担任の先生は、私を委員会から外し、委員会の活動への参加を禁じました。
その夜のことです。
私の自宅のチャイムが鳴りました。
玄関の扉を開けてみると、委員会のメンバーたちが笑顔でいるではありませんか。
「さぁ、仕事するよ~」
と、言って、どかどかと上がってくるのです。
驚く僕に彼らは言うのです。
「だってさぁ、オレたちだけじゃ無理だもん。ここなら先生にバレないでしょ。ん?なにか?それとも、今度こそ『ほんとうに』オレたちの信頼と期待を裏切るのか?」
今こうして書いていても、これが小学5年生でのできごとだということに我ながら驚きを感じます。

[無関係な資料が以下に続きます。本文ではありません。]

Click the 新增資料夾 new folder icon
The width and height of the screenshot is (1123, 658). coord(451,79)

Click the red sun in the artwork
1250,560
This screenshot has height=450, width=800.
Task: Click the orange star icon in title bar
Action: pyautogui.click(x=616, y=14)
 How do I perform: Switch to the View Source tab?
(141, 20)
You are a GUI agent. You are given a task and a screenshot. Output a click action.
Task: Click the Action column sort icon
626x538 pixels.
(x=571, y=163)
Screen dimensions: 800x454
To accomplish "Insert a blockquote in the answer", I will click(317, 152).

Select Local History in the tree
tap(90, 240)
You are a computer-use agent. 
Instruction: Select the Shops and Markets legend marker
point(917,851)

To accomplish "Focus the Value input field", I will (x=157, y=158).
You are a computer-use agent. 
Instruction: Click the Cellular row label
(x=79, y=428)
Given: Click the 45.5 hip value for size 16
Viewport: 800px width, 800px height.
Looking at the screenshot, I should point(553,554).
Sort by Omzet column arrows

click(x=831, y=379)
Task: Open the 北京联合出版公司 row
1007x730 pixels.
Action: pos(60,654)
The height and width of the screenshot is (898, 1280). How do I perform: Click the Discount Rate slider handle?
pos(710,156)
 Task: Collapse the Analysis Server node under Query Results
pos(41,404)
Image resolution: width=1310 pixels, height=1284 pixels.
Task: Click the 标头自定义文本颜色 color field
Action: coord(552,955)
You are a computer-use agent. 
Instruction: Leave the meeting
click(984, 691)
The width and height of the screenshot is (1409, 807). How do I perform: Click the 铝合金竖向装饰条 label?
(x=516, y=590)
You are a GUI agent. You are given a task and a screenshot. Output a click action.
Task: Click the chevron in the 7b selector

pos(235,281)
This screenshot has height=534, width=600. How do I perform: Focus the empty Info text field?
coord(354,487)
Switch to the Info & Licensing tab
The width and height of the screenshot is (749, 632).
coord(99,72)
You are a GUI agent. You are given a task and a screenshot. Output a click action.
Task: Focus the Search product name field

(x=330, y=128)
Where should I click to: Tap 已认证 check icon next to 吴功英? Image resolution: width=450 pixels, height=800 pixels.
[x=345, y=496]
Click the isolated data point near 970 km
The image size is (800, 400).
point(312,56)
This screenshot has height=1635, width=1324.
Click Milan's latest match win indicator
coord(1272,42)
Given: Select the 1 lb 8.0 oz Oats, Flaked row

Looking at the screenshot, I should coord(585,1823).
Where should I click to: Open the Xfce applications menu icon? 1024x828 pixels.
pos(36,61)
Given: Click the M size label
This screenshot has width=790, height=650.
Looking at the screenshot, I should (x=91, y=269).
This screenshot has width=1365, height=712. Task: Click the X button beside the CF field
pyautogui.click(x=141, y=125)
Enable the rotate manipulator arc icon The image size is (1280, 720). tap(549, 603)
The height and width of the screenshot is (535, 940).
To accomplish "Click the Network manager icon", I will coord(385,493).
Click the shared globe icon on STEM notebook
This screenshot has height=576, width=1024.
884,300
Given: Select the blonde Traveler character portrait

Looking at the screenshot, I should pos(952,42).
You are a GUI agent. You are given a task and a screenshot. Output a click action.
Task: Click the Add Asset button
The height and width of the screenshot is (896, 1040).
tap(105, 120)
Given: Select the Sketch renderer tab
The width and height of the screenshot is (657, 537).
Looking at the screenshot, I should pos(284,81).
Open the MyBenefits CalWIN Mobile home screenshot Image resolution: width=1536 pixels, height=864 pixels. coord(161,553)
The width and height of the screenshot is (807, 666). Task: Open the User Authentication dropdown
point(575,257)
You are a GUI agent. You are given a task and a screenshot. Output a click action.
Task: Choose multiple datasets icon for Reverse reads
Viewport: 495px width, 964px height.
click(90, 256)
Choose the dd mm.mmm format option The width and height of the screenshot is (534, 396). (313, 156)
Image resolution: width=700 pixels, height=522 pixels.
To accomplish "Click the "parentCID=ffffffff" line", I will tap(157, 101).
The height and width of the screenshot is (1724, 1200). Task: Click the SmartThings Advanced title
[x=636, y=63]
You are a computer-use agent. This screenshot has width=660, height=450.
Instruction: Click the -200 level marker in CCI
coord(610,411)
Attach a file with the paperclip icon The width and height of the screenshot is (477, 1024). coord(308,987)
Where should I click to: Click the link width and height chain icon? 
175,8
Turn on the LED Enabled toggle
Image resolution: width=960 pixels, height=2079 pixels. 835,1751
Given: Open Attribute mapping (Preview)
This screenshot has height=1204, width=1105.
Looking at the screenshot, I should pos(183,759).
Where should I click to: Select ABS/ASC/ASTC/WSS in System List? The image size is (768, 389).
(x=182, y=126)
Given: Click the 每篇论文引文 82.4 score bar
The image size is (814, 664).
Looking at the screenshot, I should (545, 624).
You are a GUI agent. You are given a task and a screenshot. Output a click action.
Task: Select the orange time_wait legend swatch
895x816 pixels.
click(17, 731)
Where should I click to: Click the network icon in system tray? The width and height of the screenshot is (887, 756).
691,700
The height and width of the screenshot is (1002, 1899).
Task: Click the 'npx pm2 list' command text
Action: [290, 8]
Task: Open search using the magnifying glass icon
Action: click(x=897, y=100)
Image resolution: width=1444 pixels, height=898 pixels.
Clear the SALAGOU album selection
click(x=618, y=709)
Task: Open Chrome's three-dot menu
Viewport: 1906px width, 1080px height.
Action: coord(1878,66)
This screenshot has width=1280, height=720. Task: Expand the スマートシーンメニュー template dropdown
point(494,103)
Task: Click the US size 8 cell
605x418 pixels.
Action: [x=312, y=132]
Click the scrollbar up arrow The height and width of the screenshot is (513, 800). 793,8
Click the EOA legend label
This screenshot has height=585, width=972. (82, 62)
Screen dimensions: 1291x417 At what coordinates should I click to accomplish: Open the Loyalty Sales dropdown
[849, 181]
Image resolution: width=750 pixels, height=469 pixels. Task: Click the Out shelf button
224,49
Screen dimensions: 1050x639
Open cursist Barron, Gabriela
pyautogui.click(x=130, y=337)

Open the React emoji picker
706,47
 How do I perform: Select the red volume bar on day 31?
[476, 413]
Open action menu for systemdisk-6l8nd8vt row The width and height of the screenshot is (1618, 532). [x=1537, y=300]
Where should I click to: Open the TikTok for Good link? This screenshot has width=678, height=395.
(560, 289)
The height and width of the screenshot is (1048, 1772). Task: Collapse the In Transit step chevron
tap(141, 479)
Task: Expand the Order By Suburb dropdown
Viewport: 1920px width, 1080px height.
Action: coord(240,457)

でも、こんなできごとがふつうに何度も起きるミラクルな小学校でした、当時の郷州小学校は。
後日わかることですが、こうした出来事も担任の先生はご存知だったようです。
できあがった演劇のシナリオとBGMに私の匂いを感じたからとも仰っていました。
中学受験の辛さは、「クラス全員が受験をするわけではない」ということから生じる様々な葛藤に子どもたちが立ち向かわなければいけないことだと私は思います。これが他の受験と根本的に違うところなのです。この葛藤をすべての小学生が乗り越えられるかどうか、私にはわかりません。自分のお子様に中学受験をさせるか否かを考えるとき、この点はぜったいに考慮していただきたいと、面談では必ずお伝えするようにしています。